火の手は全館に拡がり、火焔は銃声を交えて積雪に映え、いっそう凄惨さを加えた。
これより先、邸内に近い撞球場の二階から三名の男が現れてきた。
これは当夜非番の、牧野伯の護衛警官たちであった。
いちはやく発見した宇治野軍曹に拳銃をつきつけられ、威嚇と説得にあって意気地なく拱手して引退ってしまった。
恐怖におびえ、火焔に追われて、屋内から前庭に逃れた婦女子の一団が燃えさかる火の手に明るく照らし出されてきた。
すでに屋内には人がとどまることはできないはずである。
にもかかわらず、たずねる牧野伯らしい姿は見えない。

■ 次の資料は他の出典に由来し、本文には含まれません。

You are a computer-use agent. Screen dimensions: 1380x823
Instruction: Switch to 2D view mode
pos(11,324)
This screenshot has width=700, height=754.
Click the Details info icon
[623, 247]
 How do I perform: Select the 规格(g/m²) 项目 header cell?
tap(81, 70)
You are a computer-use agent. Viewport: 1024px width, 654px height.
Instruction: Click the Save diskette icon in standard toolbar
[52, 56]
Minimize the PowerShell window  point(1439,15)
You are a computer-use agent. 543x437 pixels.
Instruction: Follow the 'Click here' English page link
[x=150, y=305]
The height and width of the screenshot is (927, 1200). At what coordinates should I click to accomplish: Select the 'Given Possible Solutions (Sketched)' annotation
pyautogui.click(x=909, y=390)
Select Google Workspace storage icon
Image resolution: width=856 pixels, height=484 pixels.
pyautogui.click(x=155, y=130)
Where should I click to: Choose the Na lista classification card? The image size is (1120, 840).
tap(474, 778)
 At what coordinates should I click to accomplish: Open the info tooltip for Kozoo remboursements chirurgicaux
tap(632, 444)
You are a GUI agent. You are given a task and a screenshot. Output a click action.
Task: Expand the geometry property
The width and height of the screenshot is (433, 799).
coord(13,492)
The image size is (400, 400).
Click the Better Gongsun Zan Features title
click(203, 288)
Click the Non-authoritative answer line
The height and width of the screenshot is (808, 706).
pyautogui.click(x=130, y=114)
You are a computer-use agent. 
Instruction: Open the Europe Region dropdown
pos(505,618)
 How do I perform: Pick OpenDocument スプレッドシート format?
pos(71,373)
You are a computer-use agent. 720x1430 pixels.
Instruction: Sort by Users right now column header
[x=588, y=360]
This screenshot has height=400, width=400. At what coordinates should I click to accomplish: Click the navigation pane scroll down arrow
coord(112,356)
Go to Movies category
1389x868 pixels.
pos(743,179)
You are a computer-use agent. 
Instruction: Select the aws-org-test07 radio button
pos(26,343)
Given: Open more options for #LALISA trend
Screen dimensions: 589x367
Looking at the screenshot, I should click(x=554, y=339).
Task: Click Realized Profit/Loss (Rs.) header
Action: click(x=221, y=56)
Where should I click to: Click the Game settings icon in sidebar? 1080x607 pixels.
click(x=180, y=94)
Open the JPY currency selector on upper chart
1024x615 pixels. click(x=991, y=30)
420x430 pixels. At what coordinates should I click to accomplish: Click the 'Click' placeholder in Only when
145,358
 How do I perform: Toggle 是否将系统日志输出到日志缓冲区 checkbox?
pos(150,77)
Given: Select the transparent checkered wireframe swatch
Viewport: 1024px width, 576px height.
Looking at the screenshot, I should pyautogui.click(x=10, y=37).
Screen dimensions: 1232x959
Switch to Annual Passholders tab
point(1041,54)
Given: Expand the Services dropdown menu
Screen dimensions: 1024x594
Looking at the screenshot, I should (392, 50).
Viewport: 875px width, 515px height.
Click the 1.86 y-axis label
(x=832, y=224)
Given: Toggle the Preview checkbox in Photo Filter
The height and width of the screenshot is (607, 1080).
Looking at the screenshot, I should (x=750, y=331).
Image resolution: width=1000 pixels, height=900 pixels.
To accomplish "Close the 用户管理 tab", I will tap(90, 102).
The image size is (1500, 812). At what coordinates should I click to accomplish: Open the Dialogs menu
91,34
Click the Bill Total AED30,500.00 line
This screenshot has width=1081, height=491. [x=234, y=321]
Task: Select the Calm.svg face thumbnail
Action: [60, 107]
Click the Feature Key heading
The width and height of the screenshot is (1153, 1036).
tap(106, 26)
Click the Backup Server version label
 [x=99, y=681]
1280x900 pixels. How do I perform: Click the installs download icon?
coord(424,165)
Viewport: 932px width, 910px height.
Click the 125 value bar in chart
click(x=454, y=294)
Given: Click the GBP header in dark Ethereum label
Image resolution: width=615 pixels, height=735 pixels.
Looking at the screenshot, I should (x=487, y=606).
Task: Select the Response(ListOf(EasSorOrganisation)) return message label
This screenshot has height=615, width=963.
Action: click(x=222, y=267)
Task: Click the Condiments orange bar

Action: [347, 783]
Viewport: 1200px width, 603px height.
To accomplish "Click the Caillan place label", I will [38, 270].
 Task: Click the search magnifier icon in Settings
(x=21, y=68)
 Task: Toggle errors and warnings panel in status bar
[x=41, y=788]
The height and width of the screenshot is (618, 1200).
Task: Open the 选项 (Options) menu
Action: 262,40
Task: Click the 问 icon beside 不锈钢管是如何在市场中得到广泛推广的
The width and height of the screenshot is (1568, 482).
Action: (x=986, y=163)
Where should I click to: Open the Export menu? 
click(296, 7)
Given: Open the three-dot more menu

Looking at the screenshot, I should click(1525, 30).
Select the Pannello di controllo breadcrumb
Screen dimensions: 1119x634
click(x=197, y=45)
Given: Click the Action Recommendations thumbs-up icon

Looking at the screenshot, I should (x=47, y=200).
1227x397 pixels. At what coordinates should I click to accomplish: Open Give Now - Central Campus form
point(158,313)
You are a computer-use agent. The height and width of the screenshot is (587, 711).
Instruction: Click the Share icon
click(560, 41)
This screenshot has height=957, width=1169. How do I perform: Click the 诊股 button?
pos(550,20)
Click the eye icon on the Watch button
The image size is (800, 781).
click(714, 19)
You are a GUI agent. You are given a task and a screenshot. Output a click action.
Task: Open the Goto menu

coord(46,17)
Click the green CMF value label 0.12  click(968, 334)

前庭の前面は石垣、西側と裏手は崖、
わずかに出口は表門側の一方だけである。
配置された警戒線を脱出することは、およそ不可能のことであった。
これらの状況から、牧野伯はテッキリ機銃によって死んだものと考えることも、あながち無理な判断ではなかった。

女装の牧野伯、脱出に成功
この時である、広くもない前庭に集った婦女子の一群が、火焔を避けて、西側山つづきの、
崖下の方へ移動するのが認められた。
その中に女物の羽織をかぶって、うずくまってゆく人影があった。
目ざとく見咎めた黒田は、疑わしいと見るや、
「 待て!」 と 大声で制した。
そして間髪を容れず、手にした小銃の引金が引かれていた。
「 キャッ!」
と 叫ぶ女の悲鳴があがった。この悲鳴にはねかえるように、
「 女、子供に怪我をさせてはいかん 」 と、河野の命令が鋭く押えた。
この時に森看護婦が、腕に受傷したのだった。
銃声は再び響かず、やがてこの一群の塊りは相擁しつつ崖下にたどりついた。
この頃、すでに騒ぎを知って裏山から崖上の山中に集っていた警防団の人々によって、
これらの婦女子群は吸湿され、山添いに逃れさっていった。
牧野伯、奇跡の脱出は、こうして演ぜられる結果となった。

傷ついた身を熱海衛戍病院へ
暁の襲撃は終った。
河野は全員を集合させて、まだ燃えさかる寝室の方へ向って、牧野伯への敬礼を命じて黙禱を捧げた。
街の半鐘の音が急に強く高く聞え、騒ぎを知って集ってきた群集が、下の道に群れていた。
襲撃--暗殺--引揚げと、一挙に目的を果すはずの計画が、意外な抵抗の前に不測の事態を引起こし、
その結果として、発砲、放火と、最悪の手段をとらなければならなかったばかりでなく、
肝腎の牧野伯の死さえも確認することができなかった。
この不手際は隊員たちに、隊長の重傷とともに、立去り難い不安の念を与えた。
後髪をひかれる思いだった。
放火は失敗であった。
地形上、燃えさかる建物を越えて、前庭に入ることのできなかったことは、
脱出者を一人一人、首実検する重大な機会を失わしめた不覚を招いてしまったわけだった。
確かに不手際であった。
どうやら失敗したらしい、という予感が、河野の脳裡をかすめた。
しかし鎮火を待って、牧野伯の死を確認する時間の余裕はもちろんない。
すでに引揚げの予定時刻を過ぎること一時間に近い。
たとえ死体は見届けなくとも、万策をつくした河野としては、せめても十中八九まで、その成功を信じたかった。
引揚げの命令に、すでに明けきった雪の朝の坂道を一隊八名は傷ついた河野、宮田を擁して、粛然と降りていった。
河野の胸部の傷は重かった。
部下に支えられて、辛うじて山を降りて自動車に横たわったが、すでに再起はおぼつかないことを観念した。
そしてその死所をいずれにえらぶべきかについて苦慮していた。
しかしその前に、足に負傷した宮田を同行することは、事後の行動に支障あるのを憂えて、
宮田を湯河原の病院に託することにした。
病院は本道を山手に少し上った橋を渡った左側にあった。
かかり合いになるのを迷惑がるような病院に、所持金のほとんどを治療費として残して、宮田を預けた。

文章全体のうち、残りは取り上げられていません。